A new and effective, nanoparticle vaccine is in development and should be on the market in a few years.
Symptoms and treatment
The commonest presenting symptoms of chikungunya are: abrupt onset of fever and joint pain +/- muscle pain headache, nausea, fatigue and rash. A classic sign is tenosynovitis (not a feature of dengue or zika).
The joint pain can vary from mild to be very debilitating, and may last from a few days to many months or years, depending on the strain.
There is no cure, only supportive treatment. Non-steroidal anti-inflammatory drugs can be used to provide pain relief, but only if/once dengue has been excluded.
Unlike dengue, you can only be infected once with chikungunya: thereafter most people develop life-long immunity. In about 1 in 1000 cases, the disease can be fatal.
Zika virus was first discovered in monkeys and mosquitoes in Uganda in the late 1940s and later found to be present in many other African and South Asian countries in the decades that followed. It was not thought to have much clinical significance in humans until 2015, when a large number of congenital birth defects were noticed in association with a large, de novo outbreak of zika infection in NE Brazil.
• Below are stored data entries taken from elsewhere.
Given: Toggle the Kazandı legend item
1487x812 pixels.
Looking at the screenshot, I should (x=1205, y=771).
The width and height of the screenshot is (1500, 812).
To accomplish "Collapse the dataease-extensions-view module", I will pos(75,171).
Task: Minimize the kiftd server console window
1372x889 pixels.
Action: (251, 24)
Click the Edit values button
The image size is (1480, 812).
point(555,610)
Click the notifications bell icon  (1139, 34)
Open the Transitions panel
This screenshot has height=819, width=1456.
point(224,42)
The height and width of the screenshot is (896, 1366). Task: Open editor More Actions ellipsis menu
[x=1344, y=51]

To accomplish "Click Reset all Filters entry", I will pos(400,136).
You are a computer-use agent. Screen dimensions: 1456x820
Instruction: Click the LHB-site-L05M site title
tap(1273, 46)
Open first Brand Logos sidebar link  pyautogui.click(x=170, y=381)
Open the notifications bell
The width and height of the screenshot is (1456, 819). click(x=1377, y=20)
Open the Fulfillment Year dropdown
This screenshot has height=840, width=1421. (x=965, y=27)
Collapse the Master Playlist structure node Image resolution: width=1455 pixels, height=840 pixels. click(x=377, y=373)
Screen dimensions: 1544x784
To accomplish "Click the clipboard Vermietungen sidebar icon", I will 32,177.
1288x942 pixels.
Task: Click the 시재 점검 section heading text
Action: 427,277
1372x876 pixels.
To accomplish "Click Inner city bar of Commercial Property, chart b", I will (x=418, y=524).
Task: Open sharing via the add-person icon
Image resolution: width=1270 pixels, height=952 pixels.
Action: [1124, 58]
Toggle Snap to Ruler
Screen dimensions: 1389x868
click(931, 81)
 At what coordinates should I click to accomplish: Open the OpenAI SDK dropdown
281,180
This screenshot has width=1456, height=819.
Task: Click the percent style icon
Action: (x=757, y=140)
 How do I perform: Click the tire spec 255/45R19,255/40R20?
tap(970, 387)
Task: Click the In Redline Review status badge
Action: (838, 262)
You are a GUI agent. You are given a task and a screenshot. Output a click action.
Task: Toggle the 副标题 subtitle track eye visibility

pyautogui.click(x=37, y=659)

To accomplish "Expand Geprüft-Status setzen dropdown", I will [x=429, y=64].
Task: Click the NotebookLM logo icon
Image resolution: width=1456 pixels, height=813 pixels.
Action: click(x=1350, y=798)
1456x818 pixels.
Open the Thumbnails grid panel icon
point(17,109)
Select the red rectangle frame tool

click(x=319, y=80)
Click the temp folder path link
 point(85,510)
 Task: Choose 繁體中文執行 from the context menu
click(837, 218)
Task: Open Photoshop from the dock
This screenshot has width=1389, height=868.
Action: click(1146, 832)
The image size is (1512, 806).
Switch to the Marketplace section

The strain of the zika virus that had struck the Americas, and Western Pacific two years earlier, was determined to be of the Asian lineage of zika virus. This strain, first seen in Malaysia, has since been found to have undergone two key mutations, rendering it: a) more transmissible from humans on to mosquitoes, and b) more pathogenic, targeting neural tissue in the developing foetus. A range of congenital birth defects have since been reported in babies born to mothers who were pregnant when infected, from microcephaly through to deafness, difficulty swallowing, brain damage and eye defects.
The risk of congenital birth defects if infected with Zika virus during pregnancy is approximately 30x higher than the background risk associated with a ‘normal’ pregnancy*.
By contrast, there has been no similar association so far detected with pregnancies infected with the African lineage of zika virus, despite large numbers of people infected (e.g. 6% seroprevalence in Western and NW Provinces of Zambia in 2015). One plausible theory is that this may be due to the African strain more commonly leading to early miscarriage, rather than to full term births.
Fortunately, the pandemic of zika in the Americas and Caribbean has now largely subsided and the risk is now considered to be comparable to that in Africa and Asia.
Zika virus is transmitted via mosquito bites, but also via sex and from mother-to-child across the placenta. Women are considered to be safe to conceive once 8 weeks or more back from a zika affected region, whereas in men unprotected sex is now considered safe from 3 months.
As with any mosquito-borne disease, awareness of the risk in a particular country is therefore important. Up-to-date risk country lists are available via the following web link: Fitfortravel.
If at risk of pregnancy, while or shortly after travelling, bite avoidance should be practised, including postponing a non-essential trip to a ‘high’ or ‘moderate risk’ country, if need be. Other measures, such as insect repellents, air-conditioning and safer sex when travelling should also be employed. Mosiguard Natural® and Para’kito® are both safe and effective in pregnancy.
Finally, if you do find that you are pregnant, or planning to be pregnant, within the timescales listed above, a blood test to see if you are infected would be a sensible precaution. These can be arranged via Dr Bond (please see our Post-travel page).
The aim of Zika testing is essentially to reduce the risk of congenital birth defects down to mathematically negligible above the background risk of a ‘normal’ pregnancy at a given age (see above*).